We are informed that 25 out of 29 State Governments have notified victim compensation schemes. The schemes specify maximum limit of compensation and subject to maximum limit, the discretion to decide the quantum has been left with the State/District Legal Authorities. It has been brought to our notice that even though almost a period of five years has expired since the enactment of Section 357-A CrPC, the award of compensation has not become a rule and interim compensation, which is very important, is not being granted by the courts. It has also been pointed out that the upper limit of compensation fixed by some of the States is arbitrarily low and is not in keeping with the object of the legislation.

We are of the view that it is the duty of the courts, on taking cognizance of a criminal offence, to ascertain whether there is tangible material to show commission of crime, whether the victim is identifiable and whether the victim of crime needs immediate financial relief. On being satisfied on an application or on its own motion, the court ought to direct grant of interim compensation, subject to final compensation being determined later.

Such duty continues at every stage of a criminal case where compensation ought to be given and has not been given, irrespective of the application by the victim.
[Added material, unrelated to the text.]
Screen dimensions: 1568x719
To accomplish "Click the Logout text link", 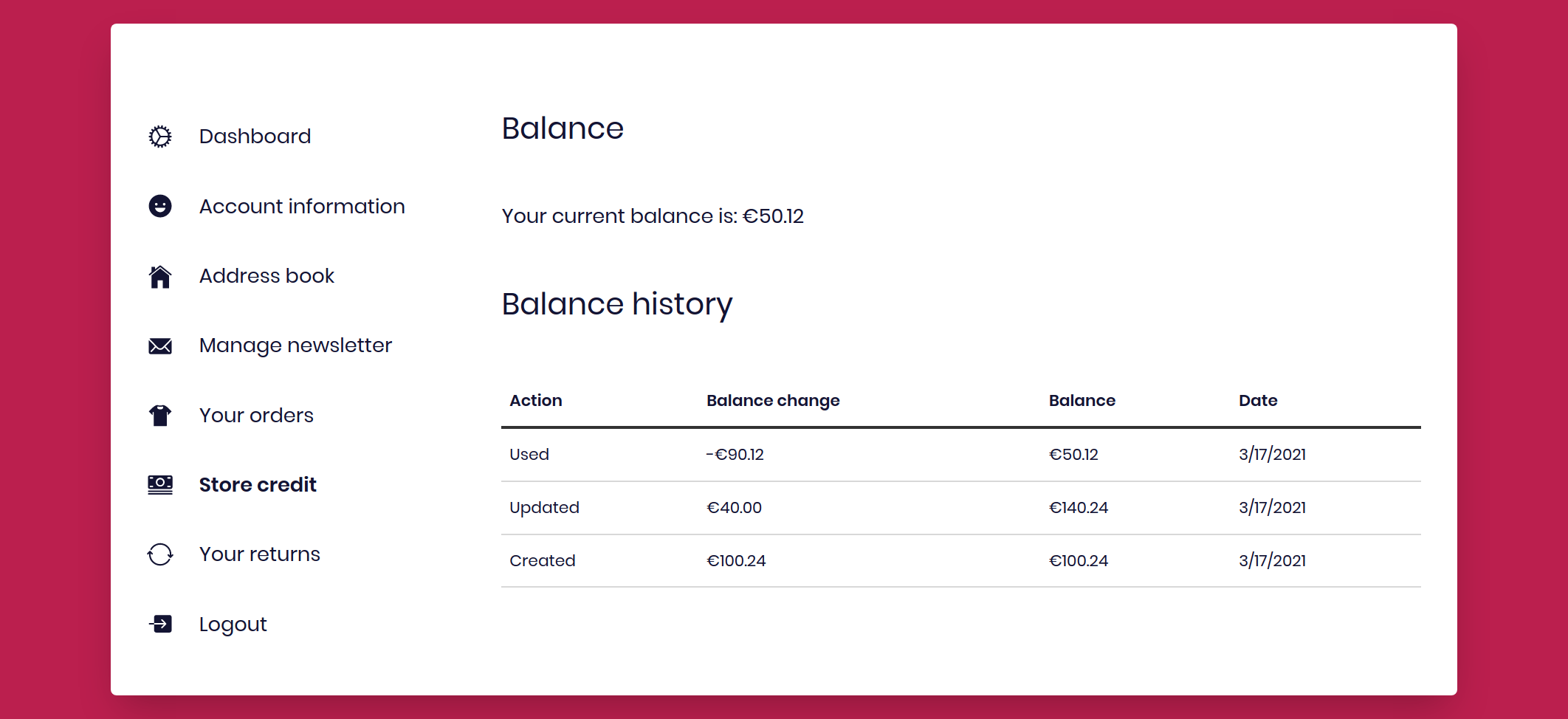I will pyautogui.click(x=233, y=625).
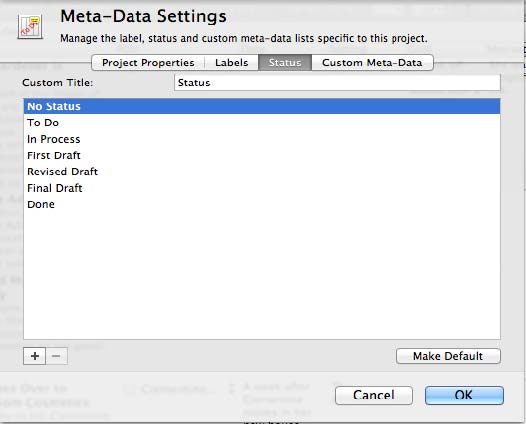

At the stage of final hearing it is obligatory on the part of the court to advert to the provision and record a finding whether a case for grant of compensation has been made out and, if so, who is entitled to compensation and how much. Award of such compensation can be interim. Gravity of offence and need of victim are some of the guiding factors to be kept in mind, apart from such other factors as may be found relevant in the facts and circumstances of an individual case.

We are also of the view that there is need to consider upward revision in the scale for compensation and pending such consideration to adopt the scale notified by the State of Kerala in its scheme, unless the scale awarded by any other State or Union Territory is higher. The States of Andhra Pradesh, Madhya Pradesh, Meghalaya and Telangana are directed to notify their schemes within one month from the receipt of a copy of this order. Suresh v. State of Haryana, (2015) 2 SCC 227, para 15-17.

4.11.12 Accordingly, the Commission is of the view that the victim compensation scheme as recommended by the Supreme Court in Suresh be implemented.